◆ Task goal ◆
Please give only the number of lines in the listing below that contain "formatting".

◆ Records provided ◆
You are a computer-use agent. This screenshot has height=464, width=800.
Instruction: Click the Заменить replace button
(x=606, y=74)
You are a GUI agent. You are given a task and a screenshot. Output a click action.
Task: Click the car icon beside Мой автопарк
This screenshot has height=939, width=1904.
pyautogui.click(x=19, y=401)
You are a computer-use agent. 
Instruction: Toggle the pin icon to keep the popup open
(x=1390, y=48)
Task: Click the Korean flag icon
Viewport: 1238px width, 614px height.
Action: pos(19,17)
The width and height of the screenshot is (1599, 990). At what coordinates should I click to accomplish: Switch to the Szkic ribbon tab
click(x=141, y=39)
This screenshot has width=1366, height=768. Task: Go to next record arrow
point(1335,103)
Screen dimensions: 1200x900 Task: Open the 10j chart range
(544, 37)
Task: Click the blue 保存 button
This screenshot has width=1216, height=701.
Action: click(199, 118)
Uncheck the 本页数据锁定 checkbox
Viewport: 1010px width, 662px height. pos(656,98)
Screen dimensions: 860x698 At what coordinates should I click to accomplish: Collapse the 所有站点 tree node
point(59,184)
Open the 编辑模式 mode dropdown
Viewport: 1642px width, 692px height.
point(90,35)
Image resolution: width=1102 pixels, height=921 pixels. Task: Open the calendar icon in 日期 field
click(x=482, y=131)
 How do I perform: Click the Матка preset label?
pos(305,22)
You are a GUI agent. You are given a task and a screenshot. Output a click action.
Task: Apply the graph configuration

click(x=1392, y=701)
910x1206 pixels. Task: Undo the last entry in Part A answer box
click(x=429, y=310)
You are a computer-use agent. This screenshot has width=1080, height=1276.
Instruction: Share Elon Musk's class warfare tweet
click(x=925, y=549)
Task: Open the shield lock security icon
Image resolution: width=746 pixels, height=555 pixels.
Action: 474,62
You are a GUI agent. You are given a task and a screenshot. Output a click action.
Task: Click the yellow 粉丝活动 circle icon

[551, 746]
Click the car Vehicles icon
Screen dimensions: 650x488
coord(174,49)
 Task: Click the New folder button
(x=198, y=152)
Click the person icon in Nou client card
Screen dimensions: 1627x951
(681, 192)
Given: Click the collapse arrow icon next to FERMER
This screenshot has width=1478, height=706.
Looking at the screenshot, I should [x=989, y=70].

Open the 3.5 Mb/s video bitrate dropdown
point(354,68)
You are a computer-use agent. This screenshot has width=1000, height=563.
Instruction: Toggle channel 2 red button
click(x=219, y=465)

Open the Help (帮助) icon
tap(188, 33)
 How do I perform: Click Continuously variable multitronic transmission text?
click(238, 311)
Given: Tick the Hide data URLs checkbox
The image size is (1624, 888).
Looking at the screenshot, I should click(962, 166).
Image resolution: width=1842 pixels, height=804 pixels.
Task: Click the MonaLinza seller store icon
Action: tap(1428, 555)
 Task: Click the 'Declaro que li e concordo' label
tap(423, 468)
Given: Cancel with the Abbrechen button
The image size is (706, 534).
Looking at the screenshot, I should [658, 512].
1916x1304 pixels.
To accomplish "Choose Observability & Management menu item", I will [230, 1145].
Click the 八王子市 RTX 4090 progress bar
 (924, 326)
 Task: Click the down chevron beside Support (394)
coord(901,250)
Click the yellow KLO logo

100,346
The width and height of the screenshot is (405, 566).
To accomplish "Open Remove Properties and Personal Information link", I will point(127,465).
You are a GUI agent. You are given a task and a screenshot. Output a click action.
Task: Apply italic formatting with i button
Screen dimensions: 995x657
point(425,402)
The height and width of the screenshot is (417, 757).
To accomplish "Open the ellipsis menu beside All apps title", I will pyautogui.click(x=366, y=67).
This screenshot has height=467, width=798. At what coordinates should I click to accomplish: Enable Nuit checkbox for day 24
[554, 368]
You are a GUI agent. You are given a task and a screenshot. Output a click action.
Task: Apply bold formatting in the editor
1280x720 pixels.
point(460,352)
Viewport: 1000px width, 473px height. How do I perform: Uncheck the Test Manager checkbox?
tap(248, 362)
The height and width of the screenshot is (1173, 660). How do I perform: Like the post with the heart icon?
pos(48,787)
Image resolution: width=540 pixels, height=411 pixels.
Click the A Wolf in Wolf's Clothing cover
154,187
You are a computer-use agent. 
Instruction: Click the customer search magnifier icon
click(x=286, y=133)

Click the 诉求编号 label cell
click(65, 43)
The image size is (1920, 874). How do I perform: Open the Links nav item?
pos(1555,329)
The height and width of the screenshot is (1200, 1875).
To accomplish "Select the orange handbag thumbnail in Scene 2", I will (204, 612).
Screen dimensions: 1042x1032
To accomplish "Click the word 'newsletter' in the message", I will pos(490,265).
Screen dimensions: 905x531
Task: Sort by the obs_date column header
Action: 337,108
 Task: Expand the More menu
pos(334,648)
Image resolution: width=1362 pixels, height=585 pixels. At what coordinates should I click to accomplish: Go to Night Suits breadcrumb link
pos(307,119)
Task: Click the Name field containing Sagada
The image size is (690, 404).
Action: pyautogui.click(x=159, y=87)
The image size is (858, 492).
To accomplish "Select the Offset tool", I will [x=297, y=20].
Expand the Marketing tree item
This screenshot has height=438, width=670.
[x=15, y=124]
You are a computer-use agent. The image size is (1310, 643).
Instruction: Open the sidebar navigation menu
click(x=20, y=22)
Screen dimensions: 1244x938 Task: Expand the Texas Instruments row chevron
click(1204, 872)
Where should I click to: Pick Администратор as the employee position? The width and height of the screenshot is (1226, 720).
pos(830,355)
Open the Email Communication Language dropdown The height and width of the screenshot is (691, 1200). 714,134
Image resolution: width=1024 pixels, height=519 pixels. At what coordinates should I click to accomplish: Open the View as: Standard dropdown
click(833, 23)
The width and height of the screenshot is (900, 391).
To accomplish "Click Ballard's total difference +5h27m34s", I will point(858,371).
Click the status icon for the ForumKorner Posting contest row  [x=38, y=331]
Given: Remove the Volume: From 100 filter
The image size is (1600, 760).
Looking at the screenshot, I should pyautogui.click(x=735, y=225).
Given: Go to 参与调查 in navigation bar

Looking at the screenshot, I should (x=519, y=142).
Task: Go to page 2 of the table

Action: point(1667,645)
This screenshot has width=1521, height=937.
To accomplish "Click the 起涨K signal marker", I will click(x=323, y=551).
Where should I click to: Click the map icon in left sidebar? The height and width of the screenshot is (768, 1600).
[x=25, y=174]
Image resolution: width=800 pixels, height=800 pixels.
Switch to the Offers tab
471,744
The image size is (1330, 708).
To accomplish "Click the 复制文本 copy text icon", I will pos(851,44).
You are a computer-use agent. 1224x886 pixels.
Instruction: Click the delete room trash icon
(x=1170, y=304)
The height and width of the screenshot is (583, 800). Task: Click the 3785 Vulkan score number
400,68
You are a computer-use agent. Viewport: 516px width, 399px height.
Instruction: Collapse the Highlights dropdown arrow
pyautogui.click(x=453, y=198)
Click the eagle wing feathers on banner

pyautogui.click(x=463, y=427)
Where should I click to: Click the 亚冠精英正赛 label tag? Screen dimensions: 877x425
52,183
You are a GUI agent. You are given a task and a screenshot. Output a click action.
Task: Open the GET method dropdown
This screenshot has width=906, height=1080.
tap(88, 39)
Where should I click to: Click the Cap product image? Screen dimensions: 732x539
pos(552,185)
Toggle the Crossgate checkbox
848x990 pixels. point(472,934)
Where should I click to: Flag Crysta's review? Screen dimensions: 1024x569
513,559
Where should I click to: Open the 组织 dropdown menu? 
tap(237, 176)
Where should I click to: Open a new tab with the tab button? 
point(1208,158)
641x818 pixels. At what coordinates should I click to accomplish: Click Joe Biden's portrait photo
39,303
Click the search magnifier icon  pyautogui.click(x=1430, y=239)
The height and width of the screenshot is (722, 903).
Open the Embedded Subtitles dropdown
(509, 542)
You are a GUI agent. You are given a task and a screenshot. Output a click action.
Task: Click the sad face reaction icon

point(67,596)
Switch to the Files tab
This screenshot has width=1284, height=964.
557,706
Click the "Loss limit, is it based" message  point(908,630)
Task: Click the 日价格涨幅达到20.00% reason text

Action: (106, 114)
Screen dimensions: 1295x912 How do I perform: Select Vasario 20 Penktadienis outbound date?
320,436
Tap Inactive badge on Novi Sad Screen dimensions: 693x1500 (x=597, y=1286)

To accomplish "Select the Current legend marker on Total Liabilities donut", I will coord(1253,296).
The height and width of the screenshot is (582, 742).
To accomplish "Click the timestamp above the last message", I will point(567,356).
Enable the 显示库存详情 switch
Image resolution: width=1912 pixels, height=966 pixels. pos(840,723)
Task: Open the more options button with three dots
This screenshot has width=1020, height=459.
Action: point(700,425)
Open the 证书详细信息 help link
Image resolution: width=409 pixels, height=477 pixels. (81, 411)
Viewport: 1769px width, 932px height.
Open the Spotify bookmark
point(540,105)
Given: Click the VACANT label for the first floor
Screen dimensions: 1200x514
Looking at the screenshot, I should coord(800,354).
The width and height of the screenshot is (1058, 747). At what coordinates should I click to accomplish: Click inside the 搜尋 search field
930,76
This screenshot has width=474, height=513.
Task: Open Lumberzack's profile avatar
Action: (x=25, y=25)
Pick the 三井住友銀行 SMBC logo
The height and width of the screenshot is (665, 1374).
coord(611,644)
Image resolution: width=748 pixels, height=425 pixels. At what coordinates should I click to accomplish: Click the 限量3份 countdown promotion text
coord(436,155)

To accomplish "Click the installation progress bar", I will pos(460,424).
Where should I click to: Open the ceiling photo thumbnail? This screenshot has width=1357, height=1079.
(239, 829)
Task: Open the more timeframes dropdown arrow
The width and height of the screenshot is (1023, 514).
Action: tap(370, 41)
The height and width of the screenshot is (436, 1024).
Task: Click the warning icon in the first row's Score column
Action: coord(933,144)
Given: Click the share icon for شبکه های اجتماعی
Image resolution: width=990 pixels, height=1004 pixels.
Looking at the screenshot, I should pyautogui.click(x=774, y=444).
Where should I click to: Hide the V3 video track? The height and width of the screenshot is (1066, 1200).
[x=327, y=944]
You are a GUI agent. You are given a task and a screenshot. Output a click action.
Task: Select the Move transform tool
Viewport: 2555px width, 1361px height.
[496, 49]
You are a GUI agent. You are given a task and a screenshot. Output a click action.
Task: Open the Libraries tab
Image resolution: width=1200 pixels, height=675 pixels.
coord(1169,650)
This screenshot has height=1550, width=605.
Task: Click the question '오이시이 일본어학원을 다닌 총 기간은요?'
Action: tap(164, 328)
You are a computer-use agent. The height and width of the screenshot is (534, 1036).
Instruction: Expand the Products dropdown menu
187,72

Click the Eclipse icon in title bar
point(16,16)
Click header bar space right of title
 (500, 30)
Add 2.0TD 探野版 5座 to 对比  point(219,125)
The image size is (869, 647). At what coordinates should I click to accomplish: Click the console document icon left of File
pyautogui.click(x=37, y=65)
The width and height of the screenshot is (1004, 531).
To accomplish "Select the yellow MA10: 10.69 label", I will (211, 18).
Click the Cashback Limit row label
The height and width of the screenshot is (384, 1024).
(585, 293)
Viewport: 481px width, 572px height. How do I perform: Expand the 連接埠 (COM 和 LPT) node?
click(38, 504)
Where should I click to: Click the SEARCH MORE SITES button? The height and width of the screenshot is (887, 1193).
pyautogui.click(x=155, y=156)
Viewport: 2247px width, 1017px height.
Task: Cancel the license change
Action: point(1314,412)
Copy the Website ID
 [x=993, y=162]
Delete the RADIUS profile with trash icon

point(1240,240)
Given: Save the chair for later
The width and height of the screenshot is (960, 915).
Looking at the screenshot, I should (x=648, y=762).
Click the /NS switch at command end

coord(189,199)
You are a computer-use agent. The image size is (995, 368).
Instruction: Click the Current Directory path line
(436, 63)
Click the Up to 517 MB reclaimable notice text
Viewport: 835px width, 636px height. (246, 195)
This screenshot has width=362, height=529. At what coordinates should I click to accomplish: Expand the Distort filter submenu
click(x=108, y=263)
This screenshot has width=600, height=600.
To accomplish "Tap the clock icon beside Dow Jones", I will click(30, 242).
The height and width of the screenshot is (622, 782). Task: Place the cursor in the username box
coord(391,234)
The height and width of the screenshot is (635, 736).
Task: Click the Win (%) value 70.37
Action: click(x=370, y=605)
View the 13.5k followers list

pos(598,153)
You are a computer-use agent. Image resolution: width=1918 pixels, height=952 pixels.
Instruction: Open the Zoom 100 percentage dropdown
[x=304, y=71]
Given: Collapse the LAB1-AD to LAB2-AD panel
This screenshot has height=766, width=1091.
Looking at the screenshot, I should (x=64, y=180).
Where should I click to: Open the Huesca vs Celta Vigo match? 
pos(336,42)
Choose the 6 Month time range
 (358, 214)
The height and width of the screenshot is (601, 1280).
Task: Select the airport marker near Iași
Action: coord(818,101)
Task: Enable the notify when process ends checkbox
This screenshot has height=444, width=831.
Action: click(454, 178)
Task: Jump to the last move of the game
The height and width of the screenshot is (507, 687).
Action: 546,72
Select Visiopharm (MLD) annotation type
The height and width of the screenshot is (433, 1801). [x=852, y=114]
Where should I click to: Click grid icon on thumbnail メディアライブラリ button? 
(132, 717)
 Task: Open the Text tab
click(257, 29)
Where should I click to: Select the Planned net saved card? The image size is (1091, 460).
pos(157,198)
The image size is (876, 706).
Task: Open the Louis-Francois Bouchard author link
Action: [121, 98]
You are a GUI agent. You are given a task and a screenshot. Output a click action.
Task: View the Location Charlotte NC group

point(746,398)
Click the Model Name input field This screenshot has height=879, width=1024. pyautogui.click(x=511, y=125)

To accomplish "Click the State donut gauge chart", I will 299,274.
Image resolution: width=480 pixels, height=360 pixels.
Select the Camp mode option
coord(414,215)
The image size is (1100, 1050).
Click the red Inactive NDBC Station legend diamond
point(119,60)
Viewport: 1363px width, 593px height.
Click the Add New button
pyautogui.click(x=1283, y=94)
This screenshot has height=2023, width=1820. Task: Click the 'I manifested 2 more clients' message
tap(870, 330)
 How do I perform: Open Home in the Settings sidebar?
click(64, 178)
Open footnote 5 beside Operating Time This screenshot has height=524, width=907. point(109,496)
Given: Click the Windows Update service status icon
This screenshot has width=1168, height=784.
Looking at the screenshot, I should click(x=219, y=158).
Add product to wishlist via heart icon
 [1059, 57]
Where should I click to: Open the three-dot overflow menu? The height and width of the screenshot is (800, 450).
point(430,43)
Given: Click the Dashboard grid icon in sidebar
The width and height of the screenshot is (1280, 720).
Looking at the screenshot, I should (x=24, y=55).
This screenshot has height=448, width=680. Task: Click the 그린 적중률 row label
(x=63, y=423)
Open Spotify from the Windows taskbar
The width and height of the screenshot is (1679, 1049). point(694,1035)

◆ Result below ◆
2